Centro Pagina - cronaca e attualità

Ancona

Viaggi, vacanze, vaccino e mascherina: come comportarsi? Parola all’infettivologo

Come comportarsi in viaggio in tempi di pandemia se si è vaccinati? Cosa è cambiato per i vaccinati rispetto a prima? Ne abbiamo parlato con l'infettivologo Andrea Giacometti, primario della Clinica di Malattie Infettive di Torrette

ANCONA – Tempo di vacanze, tempo di viaggi e incontri sociali molto più fitti, nonostante la pandemia di Covid-19. Rispetto all’anno scorso gran parte della popolazione si è vaccinata e nelle Marche oltre 1 milione di persone hanno già avuto la prima dose di vaccino, il 74% del target, mentre 838 mila persone hanno avuto anche il richiamo. Se da un lato la variante Delta spinge in alto i contagi, dall’altra parte i vaccinati hanno una difesa in più contro il virus, il vaccino appunto.

Ma come occorre comportarsi in viaggio? Cosa è cambiato per i vaccinati rispetto a prima? Ne abbiamo parlato con l’infettivologo Andrea Giacometti, primario della Clinica di Malattie Infettive di Torrette. «Le regole di prevenzione devono essere rispettate anche da chi ha già ricevuto la doppia dose di vaccino – spiega – sia perché nessun vaccino offre la garanzia 100% di protezione dall’infezione (questo vale anche per i vaccini anti-morbillo, rosolia, ecc..), sia perché recenti ricerche dimostrerebbero che anche i vaccinati possono albergare il coronavirus nelle vie respiratorie».

Andrea Giacometti, primario Clinica di Malattie Infettive degli Ospedali Riuniti di Ancona

Quindi mascherina, distanziamento e igiene delle mani sono le misure che devono essere sempre rispettate. A tal proposito, spiega il primario, «mentre fino ad alcuni giorni fa si riteneva che la carica virale nei vaccinati fosse inferiore (quindi il vaccinato sarebbe stato meno “infettante”) ora pare che anche in loro si possano raggiungere alti valori di carica virale».

L’attenzione resta dunque d’obbligo.
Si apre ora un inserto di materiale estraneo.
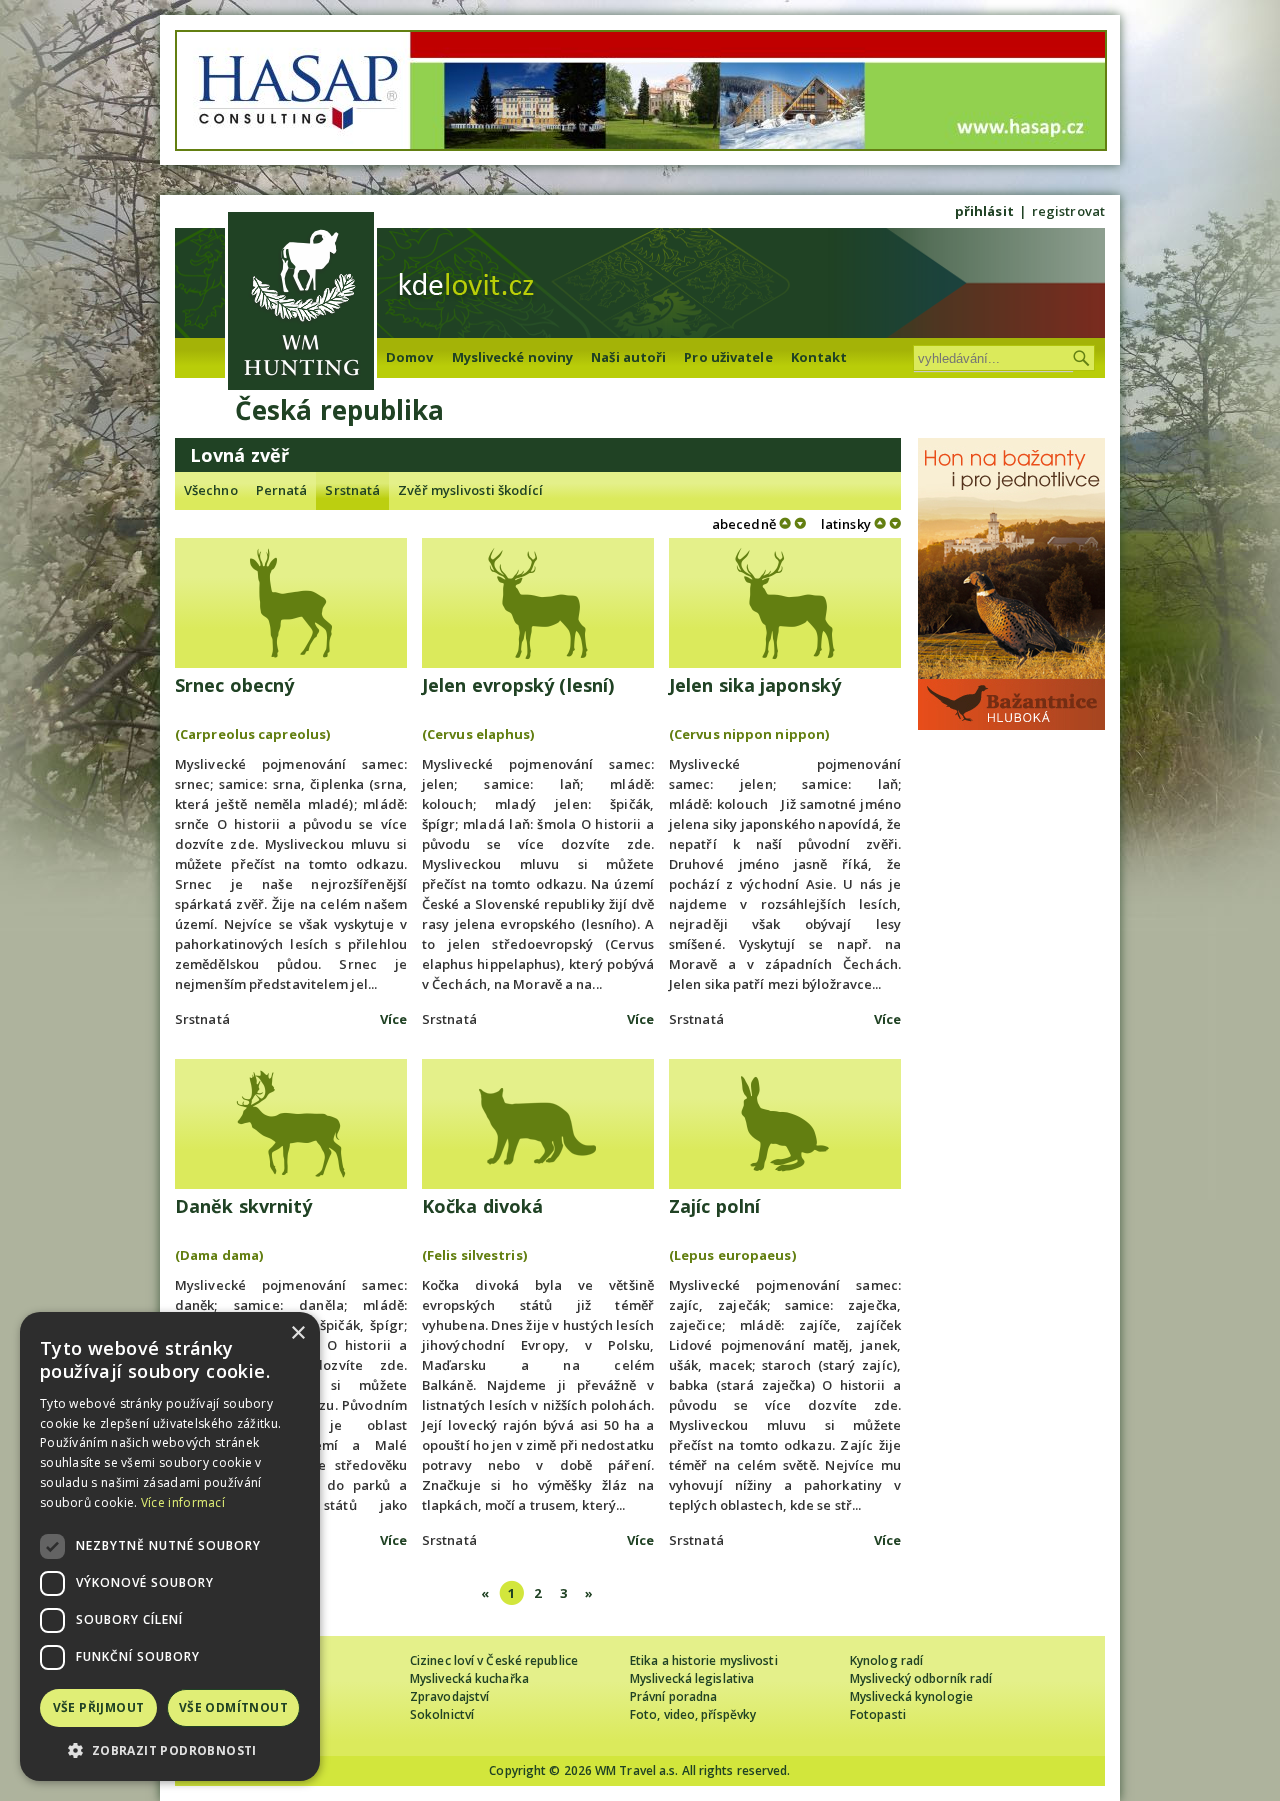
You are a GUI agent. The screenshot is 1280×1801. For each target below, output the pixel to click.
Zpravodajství (449, 1696)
Ma «nei vaccinati il virus permane per meno giorni, per cui in fin dei conti un dato positivo c’è». L’infettivologo spiega che «attualmente le fasce di popolazione più a rischio di infezione sono quelle giovanili (bambini e adolescenti), per ovvi motivi correlati al periodo estivo ed al fatto che la gran parte degli anziani è ormai vaccinata».

Quali sono le situazioni a rischio? «Come sempre gli assembramenti, il parlarsi vicino senza mascherina (perché fa caldo …), lo scambiarsi bottiglie d’acqua da bere». Lo scambio di effusioni e abbracci tra persone non conviventi può rappresentare un rischio? «Chi ha completato il ciclo vaccinale deve rispettare le solite regole (mascherina, distanziamento e igiene delle mani), ma anche se dovesse infettarsi corre un rischio molto ridotto di ospedalizzazione rispetto a chi non è vaccinato». Il primario evidenzia infine che la quarantena per i vaccinati è stata ridotta a 7 giorni «proprio perché essi eliminano più rapidamente il virus».